# ABOUT THIS TASK
In the news article, what was the title of the first children's book Aria Nikjooy wrote for his son?

# PASSAGE
=== Begin Enclosure ===

Manchester Evening News

Tragic dad’s gift to son

DAD, 30, WROTE TWO CHILDREN’S BOOKS FOR SON WHILE BATTLING CANCER

- By JAMES BUTLER AND SOPHIE HALLE-RICHARDS

A DOCTOR who died from a rare brain tumour wrote two children’s books for his three-year-old son as a final heartbreak­ing gift.

Paediatric­ian Aria Nikjooy, from Manchester, was just 27 when he was diagnosed with a malignant brain tumour in November 2018.

Despite having the tumour removed, the cancer returned several times before spreading to his spine. He died last month aged just 30. While undergoing chemothera­py in 2019, he wrote a book called Eddie and the Magic Healing Stone to explain illness in parents to his toddler son, Eliyas, now three.

The book was published last September and Aria was able to read it aloud to Eliyas – a bitterswee­t moment for him and his GP registrar wife Naomi, 33. He has another children’s book due to be released soon, called Eddie and the Last Dodo on Earth, about the importance of family.

Naomi said: “I am so proud of Aria. Lots of people dream of writing books and always talk about it but never get round to it. He was in the worst state he could possibly be in, but he was still motivated to write books for our son.

“When I read his second children’s book, I cried – it was so beautiful. It will be emotional reading it to Eliyas without Aria here, but I’ll be doing it for him.”

Having met in 2012 at the University of Birmingham, where they studied medicine, the couple married in 2016.

They moved to Manchester in 2017, just before Eliyas was born.

Aria was working night shifts as a paediatric doctor on the neonatal ward at St Mary’s Hospital when he started suffering terrible headaches. He put them down to the pressures of his job.

But at the beginning of November that year, his headaches became so severe he had to go home during a shift.

The next day he went for a scan and the couple were told there was a ‘suspicious mass’ on Aria’s brain.

Naomi said: “No amount of medical training could prepare either of us for that news. It was just pure shock.”

Aria had the large tumour removed on November 9 – the day before his birthday – in a seven-hour operation at the Salford Royal Hospital.

He had to relearn how to walk, talk, eat and write, so after being discharged from hospital in early 2019, he decided to pen a children’s book for Eliyas to recover his writing skills.

=== End Enclosure ===

Saved data entries:
=== Begin Enclosure ===

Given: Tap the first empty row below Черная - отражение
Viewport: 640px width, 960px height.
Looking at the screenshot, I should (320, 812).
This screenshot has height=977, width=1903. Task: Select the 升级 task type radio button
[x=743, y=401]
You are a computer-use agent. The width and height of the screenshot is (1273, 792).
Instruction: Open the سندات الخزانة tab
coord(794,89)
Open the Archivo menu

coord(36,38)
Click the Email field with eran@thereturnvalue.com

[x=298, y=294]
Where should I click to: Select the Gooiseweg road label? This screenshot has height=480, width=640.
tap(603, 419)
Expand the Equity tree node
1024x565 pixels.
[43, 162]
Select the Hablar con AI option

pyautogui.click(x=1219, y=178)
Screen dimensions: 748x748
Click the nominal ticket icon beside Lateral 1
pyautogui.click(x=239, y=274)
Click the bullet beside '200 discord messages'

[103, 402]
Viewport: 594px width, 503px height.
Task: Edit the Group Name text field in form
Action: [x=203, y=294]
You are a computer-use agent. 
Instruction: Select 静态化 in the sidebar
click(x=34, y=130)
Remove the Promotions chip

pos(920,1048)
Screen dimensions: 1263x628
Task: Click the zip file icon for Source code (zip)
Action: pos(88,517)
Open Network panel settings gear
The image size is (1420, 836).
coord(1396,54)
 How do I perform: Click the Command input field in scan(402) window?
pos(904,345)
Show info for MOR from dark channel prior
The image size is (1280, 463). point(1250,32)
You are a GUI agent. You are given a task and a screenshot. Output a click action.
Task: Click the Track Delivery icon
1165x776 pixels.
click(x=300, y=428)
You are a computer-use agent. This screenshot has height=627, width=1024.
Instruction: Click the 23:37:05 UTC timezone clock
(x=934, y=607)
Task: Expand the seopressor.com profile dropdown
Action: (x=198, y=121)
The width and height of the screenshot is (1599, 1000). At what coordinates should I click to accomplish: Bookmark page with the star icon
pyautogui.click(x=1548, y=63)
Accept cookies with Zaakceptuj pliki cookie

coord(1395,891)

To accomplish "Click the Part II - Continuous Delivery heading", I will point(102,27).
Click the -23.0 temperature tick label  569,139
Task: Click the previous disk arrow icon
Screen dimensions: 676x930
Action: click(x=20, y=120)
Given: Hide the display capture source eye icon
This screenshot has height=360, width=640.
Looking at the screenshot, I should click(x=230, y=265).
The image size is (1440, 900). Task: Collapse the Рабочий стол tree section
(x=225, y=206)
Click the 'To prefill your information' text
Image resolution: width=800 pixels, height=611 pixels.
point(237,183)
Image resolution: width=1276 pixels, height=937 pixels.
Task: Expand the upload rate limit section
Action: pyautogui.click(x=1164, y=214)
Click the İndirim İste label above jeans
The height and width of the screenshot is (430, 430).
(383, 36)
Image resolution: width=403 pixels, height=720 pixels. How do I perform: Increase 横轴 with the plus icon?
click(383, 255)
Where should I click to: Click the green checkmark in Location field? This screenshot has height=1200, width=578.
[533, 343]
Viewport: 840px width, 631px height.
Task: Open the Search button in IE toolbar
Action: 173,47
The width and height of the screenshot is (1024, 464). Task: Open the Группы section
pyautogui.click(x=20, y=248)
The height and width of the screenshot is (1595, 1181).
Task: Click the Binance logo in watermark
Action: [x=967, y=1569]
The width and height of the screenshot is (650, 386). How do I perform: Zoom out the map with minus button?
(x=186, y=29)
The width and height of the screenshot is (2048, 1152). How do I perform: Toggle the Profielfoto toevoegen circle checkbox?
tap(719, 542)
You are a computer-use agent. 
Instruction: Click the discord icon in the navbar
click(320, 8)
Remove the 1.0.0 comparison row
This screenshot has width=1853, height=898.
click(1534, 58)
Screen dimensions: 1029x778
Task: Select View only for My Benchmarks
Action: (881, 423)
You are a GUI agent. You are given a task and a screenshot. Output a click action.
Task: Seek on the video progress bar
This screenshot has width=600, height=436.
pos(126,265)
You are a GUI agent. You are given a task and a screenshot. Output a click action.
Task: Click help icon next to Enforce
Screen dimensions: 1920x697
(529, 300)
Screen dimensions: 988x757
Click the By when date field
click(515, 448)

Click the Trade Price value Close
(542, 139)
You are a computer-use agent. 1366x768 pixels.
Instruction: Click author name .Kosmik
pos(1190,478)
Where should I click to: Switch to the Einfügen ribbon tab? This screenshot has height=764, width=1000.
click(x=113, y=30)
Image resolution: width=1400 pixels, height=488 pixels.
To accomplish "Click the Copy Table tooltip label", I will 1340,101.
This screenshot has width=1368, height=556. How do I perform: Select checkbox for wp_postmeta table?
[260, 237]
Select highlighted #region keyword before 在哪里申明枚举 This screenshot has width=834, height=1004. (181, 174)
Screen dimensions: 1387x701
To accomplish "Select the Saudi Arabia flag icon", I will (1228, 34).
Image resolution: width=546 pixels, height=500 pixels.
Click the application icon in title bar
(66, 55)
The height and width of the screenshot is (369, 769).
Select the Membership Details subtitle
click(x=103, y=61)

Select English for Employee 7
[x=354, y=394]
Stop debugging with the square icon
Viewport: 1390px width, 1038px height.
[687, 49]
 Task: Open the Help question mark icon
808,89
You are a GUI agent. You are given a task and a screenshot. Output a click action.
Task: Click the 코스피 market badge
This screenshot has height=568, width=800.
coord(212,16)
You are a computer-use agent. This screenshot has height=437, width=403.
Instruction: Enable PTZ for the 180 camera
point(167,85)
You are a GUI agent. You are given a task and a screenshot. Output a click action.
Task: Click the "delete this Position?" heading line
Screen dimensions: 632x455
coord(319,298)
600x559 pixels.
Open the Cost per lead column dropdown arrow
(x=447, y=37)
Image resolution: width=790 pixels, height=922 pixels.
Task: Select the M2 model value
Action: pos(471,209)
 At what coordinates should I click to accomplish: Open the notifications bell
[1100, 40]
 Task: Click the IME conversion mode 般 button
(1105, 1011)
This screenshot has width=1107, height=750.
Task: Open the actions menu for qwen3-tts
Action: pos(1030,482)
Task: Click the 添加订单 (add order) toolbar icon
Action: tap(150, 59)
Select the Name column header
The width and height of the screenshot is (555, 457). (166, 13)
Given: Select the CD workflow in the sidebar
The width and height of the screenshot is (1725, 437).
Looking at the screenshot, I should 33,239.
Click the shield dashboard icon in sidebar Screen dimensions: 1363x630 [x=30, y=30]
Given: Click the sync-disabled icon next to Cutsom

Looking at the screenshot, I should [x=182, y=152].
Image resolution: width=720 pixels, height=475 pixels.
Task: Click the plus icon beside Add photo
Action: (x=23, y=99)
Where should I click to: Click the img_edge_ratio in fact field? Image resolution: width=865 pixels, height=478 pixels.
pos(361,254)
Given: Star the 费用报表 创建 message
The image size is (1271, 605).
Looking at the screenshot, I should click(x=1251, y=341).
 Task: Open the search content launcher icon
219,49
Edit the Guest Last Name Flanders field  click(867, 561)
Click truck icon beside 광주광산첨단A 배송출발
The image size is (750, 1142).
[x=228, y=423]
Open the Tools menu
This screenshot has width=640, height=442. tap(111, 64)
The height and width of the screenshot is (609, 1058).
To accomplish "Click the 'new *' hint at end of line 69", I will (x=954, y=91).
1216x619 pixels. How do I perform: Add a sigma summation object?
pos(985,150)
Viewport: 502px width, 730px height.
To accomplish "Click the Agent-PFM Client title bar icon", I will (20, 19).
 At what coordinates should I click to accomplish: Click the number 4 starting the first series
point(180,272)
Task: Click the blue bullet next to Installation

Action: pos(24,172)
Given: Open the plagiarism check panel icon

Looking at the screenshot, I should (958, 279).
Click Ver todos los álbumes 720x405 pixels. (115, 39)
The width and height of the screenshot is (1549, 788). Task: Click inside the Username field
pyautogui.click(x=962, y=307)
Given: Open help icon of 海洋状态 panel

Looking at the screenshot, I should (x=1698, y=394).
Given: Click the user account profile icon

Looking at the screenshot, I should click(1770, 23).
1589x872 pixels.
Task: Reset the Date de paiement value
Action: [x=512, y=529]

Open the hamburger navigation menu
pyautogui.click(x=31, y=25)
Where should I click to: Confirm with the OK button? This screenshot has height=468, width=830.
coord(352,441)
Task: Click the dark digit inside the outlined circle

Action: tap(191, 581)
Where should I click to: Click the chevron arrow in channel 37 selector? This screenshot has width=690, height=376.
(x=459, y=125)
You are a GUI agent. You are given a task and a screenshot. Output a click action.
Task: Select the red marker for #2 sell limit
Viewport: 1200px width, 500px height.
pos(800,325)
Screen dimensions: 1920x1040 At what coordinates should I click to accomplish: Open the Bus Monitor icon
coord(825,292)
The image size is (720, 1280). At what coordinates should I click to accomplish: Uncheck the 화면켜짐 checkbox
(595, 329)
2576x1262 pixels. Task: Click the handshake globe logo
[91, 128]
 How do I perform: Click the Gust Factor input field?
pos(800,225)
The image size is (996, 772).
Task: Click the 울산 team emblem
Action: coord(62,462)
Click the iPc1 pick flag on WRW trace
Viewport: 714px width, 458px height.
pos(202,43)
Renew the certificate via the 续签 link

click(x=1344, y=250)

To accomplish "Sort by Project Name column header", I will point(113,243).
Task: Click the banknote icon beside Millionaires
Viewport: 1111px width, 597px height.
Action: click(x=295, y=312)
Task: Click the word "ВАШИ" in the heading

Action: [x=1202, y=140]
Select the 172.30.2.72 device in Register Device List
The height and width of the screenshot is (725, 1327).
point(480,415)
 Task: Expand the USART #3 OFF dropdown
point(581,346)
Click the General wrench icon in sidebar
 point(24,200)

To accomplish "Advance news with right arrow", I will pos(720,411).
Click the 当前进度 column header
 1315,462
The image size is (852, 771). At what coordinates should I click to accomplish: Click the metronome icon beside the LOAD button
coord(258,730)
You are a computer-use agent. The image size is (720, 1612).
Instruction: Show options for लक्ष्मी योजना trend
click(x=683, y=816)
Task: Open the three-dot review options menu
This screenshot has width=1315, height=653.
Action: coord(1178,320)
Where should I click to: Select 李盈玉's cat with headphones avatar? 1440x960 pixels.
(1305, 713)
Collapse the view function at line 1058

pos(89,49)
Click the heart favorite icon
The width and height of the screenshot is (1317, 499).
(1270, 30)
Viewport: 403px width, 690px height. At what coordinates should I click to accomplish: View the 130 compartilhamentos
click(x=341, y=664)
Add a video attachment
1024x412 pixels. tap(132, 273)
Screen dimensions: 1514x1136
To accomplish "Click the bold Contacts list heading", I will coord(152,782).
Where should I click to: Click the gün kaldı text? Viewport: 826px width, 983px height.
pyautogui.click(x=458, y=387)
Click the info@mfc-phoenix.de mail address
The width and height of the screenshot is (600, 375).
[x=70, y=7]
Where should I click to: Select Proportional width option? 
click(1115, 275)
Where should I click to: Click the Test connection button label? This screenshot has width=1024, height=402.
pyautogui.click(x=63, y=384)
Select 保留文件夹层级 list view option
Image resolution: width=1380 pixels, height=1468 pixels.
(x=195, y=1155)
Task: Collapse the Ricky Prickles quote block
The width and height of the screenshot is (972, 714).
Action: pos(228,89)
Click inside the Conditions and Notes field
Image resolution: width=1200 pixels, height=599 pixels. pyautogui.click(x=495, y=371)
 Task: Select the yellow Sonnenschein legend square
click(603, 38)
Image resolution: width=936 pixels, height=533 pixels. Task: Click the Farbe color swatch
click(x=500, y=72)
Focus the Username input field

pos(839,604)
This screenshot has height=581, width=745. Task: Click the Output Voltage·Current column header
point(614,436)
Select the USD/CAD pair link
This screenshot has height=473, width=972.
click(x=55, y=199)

=== End Enclosure ===

# EXERCISE RESPONSE
Eddie and the Magic Healing Stone